* **Your assignment**
Using "indicator" as the search string, find the matching lines below and copy them.

Dataset entries

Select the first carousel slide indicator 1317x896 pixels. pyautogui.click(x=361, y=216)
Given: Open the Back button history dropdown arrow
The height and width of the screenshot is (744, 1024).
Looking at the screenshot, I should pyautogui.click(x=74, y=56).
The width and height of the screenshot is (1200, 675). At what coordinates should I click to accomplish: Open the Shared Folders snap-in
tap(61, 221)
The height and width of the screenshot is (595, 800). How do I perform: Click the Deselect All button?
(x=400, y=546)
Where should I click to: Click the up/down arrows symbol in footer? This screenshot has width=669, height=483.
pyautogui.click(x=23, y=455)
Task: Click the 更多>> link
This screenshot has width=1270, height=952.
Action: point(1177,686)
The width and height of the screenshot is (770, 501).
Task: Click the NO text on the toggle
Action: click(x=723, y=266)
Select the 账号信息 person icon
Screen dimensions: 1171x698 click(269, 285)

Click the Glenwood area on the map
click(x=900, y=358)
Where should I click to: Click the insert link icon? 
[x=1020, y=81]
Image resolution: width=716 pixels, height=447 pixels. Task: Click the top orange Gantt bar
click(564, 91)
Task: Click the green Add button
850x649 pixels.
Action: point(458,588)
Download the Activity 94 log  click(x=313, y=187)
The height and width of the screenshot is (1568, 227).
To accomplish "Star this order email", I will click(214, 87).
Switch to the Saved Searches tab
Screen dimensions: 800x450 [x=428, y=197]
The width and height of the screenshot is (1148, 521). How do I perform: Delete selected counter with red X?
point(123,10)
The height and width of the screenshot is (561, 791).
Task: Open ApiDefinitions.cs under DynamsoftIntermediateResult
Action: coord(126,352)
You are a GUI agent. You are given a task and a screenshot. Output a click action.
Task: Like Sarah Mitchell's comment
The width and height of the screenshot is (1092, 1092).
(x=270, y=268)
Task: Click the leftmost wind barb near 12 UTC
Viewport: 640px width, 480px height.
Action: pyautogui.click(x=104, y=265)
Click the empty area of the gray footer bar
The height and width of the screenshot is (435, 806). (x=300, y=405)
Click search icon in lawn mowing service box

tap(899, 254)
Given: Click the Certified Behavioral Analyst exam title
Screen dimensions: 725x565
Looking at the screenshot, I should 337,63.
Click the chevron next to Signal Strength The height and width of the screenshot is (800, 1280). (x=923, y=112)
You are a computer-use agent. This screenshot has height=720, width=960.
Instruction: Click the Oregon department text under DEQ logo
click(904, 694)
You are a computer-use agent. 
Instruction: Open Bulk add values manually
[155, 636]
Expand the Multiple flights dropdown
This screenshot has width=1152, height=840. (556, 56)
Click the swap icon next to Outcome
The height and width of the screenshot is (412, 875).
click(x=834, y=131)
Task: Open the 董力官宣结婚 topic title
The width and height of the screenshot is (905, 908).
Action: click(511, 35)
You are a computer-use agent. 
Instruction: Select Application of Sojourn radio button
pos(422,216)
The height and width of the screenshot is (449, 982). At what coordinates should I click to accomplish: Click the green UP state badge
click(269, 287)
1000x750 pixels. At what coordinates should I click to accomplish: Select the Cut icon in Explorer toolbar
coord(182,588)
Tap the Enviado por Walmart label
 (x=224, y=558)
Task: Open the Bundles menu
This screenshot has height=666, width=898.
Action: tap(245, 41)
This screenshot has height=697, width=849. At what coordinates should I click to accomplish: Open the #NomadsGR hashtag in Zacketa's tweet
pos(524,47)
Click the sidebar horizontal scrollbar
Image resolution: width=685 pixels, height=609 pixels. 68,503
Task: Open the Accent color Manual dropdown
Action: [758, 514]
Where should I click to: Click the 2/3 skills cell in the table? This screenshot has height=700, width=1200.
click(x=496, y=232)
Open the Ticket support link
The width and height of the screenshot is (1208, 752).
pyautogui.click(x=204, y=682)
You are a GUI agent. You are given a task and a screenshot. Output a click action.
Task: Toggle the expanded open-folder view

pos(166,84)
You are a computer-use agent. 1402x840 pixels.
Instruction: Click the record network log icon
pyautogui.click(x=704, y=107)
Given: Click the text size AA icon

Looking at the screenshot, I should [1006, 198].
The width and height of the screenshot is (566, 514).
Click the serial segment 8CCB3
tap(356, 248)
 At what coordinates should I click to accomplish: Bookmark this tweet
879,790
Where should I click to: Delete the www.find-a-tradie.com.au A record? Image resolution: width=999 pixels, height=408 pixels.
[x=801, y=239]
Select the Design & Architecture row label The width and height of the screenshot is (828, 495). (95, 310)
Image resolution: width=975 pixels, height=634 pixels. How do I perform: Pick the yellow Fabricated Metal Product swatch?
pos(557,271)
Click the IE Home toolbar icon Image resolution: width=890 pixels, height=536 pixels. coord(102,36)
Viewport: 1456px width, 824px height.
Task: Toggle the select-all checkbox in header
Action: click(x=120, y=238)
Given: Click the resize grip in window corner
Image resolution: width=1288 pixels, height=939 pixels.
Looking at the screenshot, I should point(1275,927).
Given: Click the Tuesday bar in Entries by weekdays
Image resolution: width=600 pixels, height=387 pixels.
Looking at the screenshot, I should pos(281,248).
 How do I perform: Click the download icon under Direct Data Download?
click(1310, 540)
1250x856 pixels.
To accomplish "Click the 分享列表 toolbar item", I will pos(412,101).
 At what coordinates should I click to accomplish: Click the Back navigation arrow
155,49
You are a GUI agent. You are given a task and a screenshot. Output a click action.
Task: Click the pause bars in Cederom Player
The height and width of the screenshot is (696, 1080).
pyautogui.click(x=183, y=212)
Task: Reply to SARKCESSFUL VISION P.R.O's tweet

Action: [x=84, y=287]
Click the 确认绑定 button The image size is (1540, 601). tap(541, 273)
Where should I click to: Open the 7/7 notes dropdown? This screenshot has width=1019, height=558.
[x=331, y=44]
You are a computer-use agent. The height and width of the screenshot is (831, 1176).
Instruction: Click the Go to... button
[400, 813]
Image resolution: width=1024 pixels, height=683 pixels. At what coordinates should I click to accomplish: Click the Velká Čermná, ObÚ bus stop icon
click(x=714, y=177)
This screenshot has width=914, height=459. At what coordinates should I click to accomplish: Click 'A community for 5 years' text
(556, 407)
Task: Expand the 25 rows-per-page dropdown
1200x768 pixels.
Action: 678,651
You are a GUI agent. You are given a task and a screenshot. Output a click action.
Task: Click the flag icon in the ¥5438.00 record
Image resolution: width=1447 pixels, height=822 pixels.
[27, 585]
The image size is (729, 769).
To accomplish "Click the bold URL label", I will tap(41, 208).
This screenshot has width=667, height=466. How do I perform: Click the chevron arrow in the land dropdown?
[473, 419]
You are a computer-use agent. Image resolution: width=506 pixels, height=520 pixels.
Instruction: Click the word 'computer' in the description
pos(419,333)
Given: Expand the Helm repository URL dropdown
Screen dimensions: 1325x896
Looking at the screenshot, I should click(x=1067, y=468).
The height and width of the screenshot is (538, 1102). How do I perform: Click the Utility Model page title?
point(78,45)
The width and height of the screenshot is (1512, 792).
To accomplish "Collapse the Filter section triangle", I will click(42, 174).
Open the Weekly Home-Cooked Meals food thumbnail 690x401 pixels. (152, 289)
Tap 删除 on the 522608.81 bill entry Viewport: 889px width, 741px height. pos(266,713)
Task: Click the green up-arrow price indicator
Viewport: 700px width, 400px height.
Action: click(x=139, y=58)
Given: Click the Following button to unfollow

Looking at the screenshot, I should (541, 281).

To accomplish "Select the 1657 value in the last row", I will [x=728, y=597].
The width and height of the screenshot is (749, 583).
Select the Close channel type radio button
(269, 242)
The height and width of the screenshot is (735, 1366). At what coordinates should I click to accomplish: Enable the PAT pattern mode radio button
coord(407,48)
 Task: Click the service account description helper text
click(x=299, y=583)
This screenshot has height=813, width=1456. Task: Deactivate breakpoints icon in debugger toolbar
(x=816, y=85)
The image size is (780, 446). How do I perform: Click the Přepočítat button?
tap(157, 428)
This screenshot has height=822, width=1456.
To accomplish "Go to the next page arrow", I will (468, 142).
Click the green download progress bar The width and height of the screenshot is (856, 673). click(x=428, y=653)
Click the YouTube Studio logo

* **Answer box**
Select the first carousel slide indicator 1317x896 pixels. pyautogui.click(x=361, y=216)
Task: Click the green up-arrow price indicator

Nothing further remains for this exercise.